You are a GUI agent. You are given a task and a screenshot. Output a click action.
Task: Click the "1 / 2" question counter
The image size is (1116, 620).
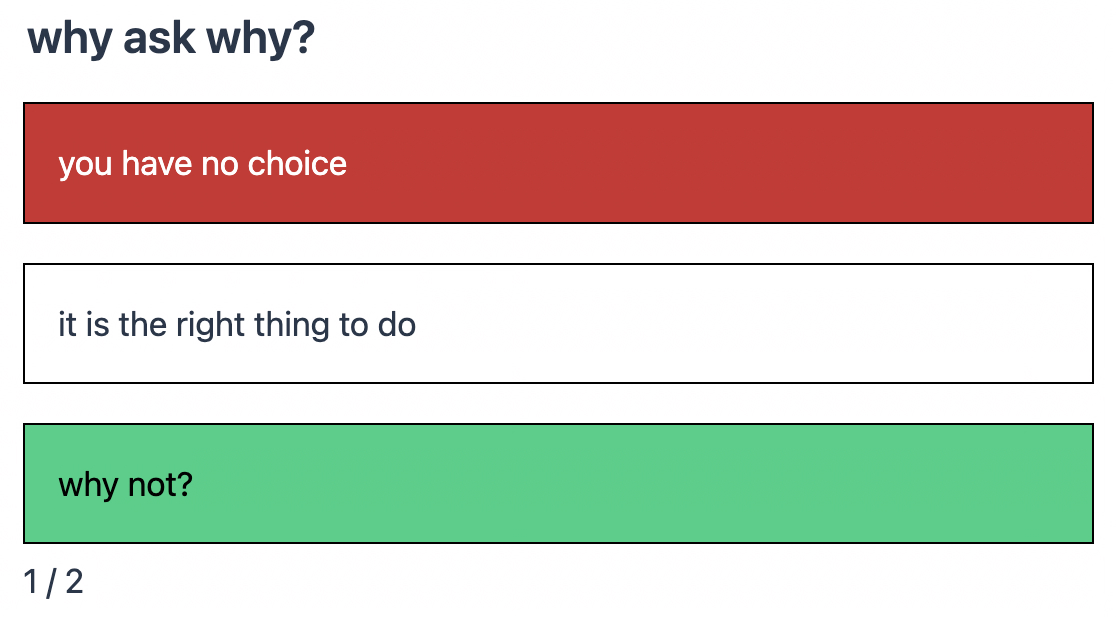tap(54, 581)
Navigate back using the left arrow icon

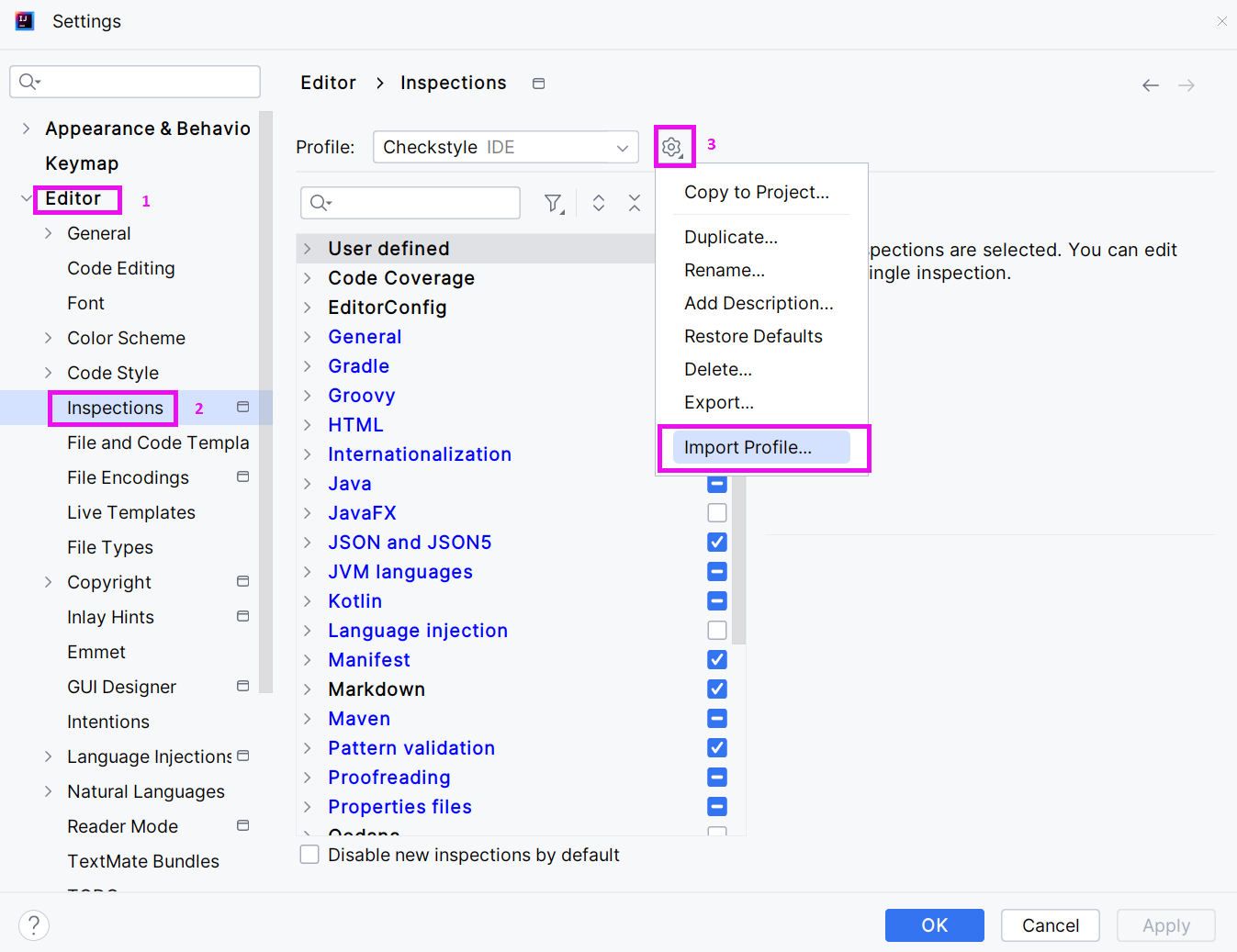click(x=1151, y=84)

__Problem details__: Retype the listing exactly. Skip every picture.

__Answer for this exercise__:
You are a GUI agent. You are given a task and a screenshot. Output a click action.
Task: Click the "1 / 2" question counter
The image size is (1116, 620).
tap(54, 581)
Navigate back using the left arrow icon

click(x=1151, y=84)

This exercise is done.